C’è di che rimanere perplessi girando per le sale dei Giardini e dell’Arsenale o tra i padiglioni nazionali di quest’ultima Biennale Architettura di Venezia diretta da Hashim Sarkis. In più momenti – troppi – si ha la sensazione di visitare la Biennale Arte.

Varcata la soglia del padiglione centrale dei giardini, uno schermo sul pavimento mostra una folla compatta vista dall’alto. Minuscoli esseri umani si muovono in massa simili a insetti, poi una parte di loro si colora di rosso. Si tratta di un’opera dell’artista israeliana Michal Rovner, già esposta alla Biennale Arte nel 2003. Nella grande sala successiva pendono dal soffitto, appese con corde di canapa, una miriade di pietre di ossidiana. L’intento è quello di evocare le grotte Mbai in Kenya. Il tavolo sottostante è destinato a riunire quanti vogliano affrontare un dibattito sullo stato dell’arte architettonica in Kenya.

Aggirandosi per le sale ci si imbatte tra l’altro su una foto a colori 100 x 160 cm circa di un iceberg sul quale si trova un uomo intento a scongelare la massa di ghiaccio con la fiamma ossidrica. L’opera è del giovane artista ecologista svizzero Julian Carrière.

Non mancano scheletri in contenitori di vetro che richiamano le problematiche ampiamente battute in arte del post-human o tende di ispirazione tribale. E non mancano tronchi di alberi e massi. Ce ne sono più di quanti se ne sono visti nelle mostre di Arte Povera dagli anni settanta. Le installazioni degli artisti-architetti Olafur Eliasson e Thomas Saraceno realizzate insieme ad altri architetti potrebbero essere tranquillamente presentate in una Biennale Arte.

Così come sono a tutti gli effetti installazioni d’arte quelle di Pinar Yoldas (vedi foto), architetto, artista e teorica, la cui ricerca è indirizzata ai temi che concernono l’antropocene e le tecnoscienze. Che si tratti di un intervento interessante è fuor di dubbio, ma la percezione che se ne ricava è che abbia usato la Biennale Architettura per presentare un suo lavoro da artista. Ma se ne ricava anche la sensazione che la presenza degli artisti serva a presentare gli architetti come artisti. Se la tesi è che la linea di confine tra le due discipline si è assottigliata sempre più, perché si continua a organizzare una Biennale di arte e una di architettura?

Tra i padiglioni nazionali mi ha colpito quello israeliano, dove un collettivo di architetti ha tra l’altro ricostruito una morgue al centro della quale si trova un contenitore in acciaio inossidabile le cui celle si aprono a turno meccanicamente mostrandoci non cadaveri umani, ma scheletri e scarti di animali. L’installazione, inserita in una mostra dal titolo Land Of Milk And Honey, riflette sui cambiamenti ambientali e sul modo in cui si è modificato il rapporto tra essere umano e animale nel territorio israelo-palestinese nel Ventesimo secolo. «La preferenza per la resa e la trasformazione del territorio», precisano gli autori, «è avvenuta a prezzo di danni irreparabili agli habitat naturali e alla fauna e alla flora locali, nonché dello sconvolgimento dei modi di vivere dell’uomo». Interessante. Ma come si traduce tutto questo in un progetto concreto come richiede l’architettura? Inoltre, se un’installazione del genere può essere presentata in una Biennale Architettura, cosa dovranno inventarsi gli artisti che parteciperanno alla prossima Biennale Arte?

Cosa si chiede.
[1] Trascrivi fedelmente la parte del brano sulla Biennale che comincia con "Non mancano scheletri" e prosegue fino a "una Biennale Arte.".
[2] Rispondi a queste domande sul brano sulla Biennale:
(a) In che anno l'opera di Michal Rovner era già stata esposta alla Biennale Arte?
(b) Di quale nazionalità è l'artista Julian Carrière?
(c) Che titolo ha la mostra in cui è inserita l'installazione del padiglione israeliano?

Voci da un dataset:
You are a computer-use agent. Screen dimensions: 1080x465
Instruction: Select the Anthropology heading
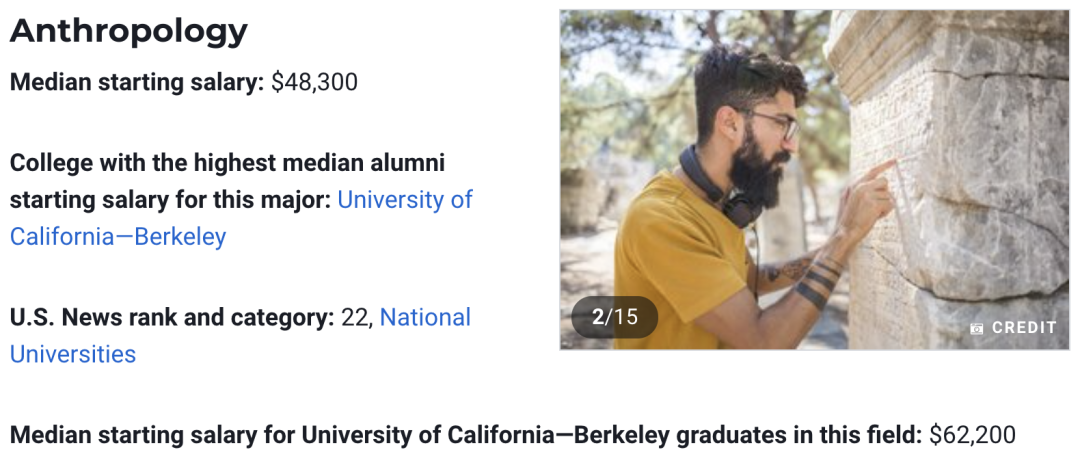(129, 31)
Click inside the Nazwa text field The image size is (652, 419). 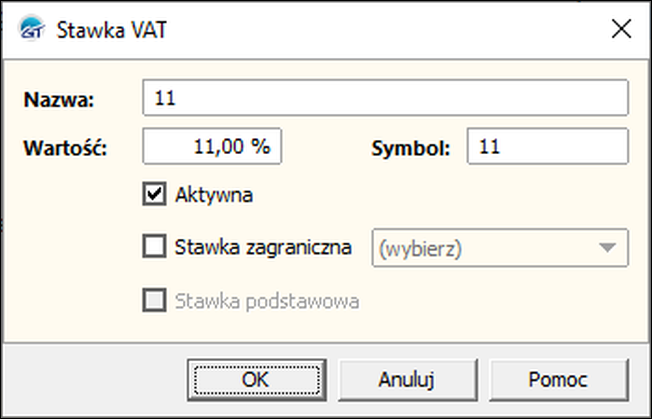[x=385, y=98]
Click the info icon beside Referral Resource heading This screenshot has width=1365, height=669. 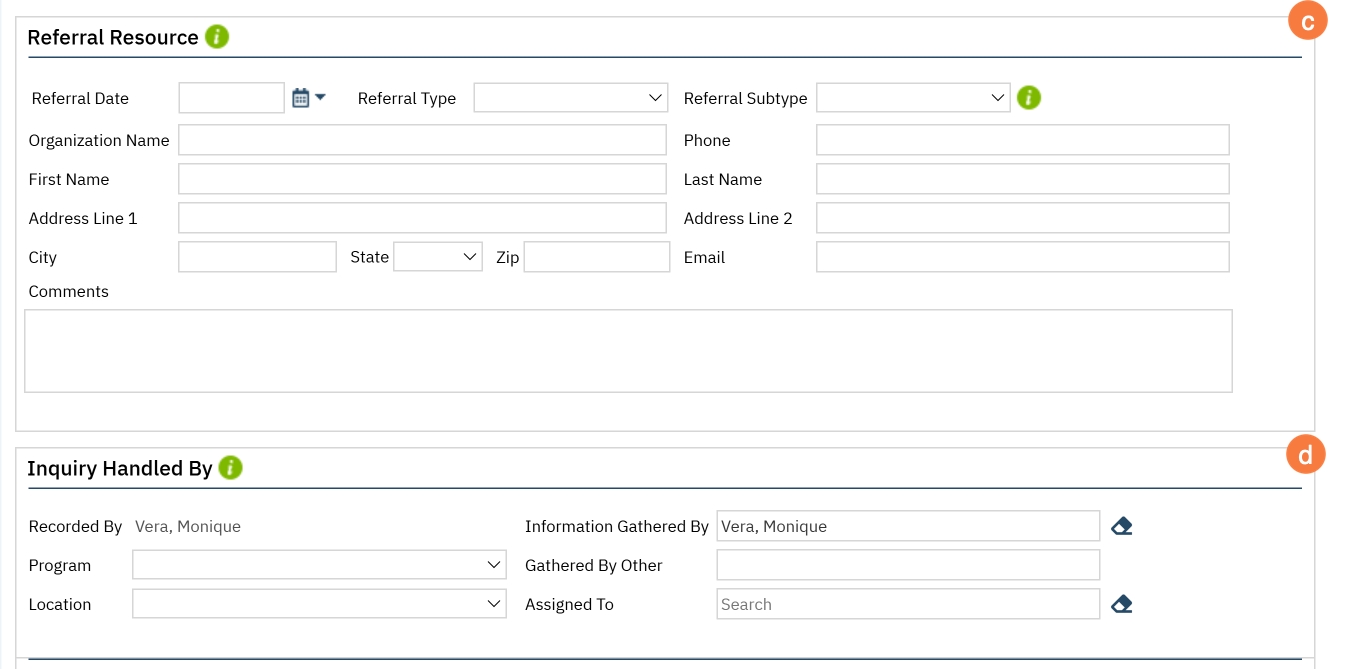(x=217, y=37)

Risposte scritte.
[1]
Non mancano scheletri in contenitori di vetro che richiamano le problematiche ampiamente battute in arte del post-human o tende di ispirazione tribale. E non mancano tronchi di alberi e massi. Ce ne sono più di quanti se ne sono visti nelle mostre di Arte Povera dagli anni settanta. Le installazioni degli artisti-architetti Olafur Eliasson e Thomas Saraceno realizzate insieme ad altri architetti potrebbero essere tranquillamente presentate in una Biennale Arte.

[2]
(a) Nel 2003.
(b) Svizzera.
(c) Land Of Milk And Honey.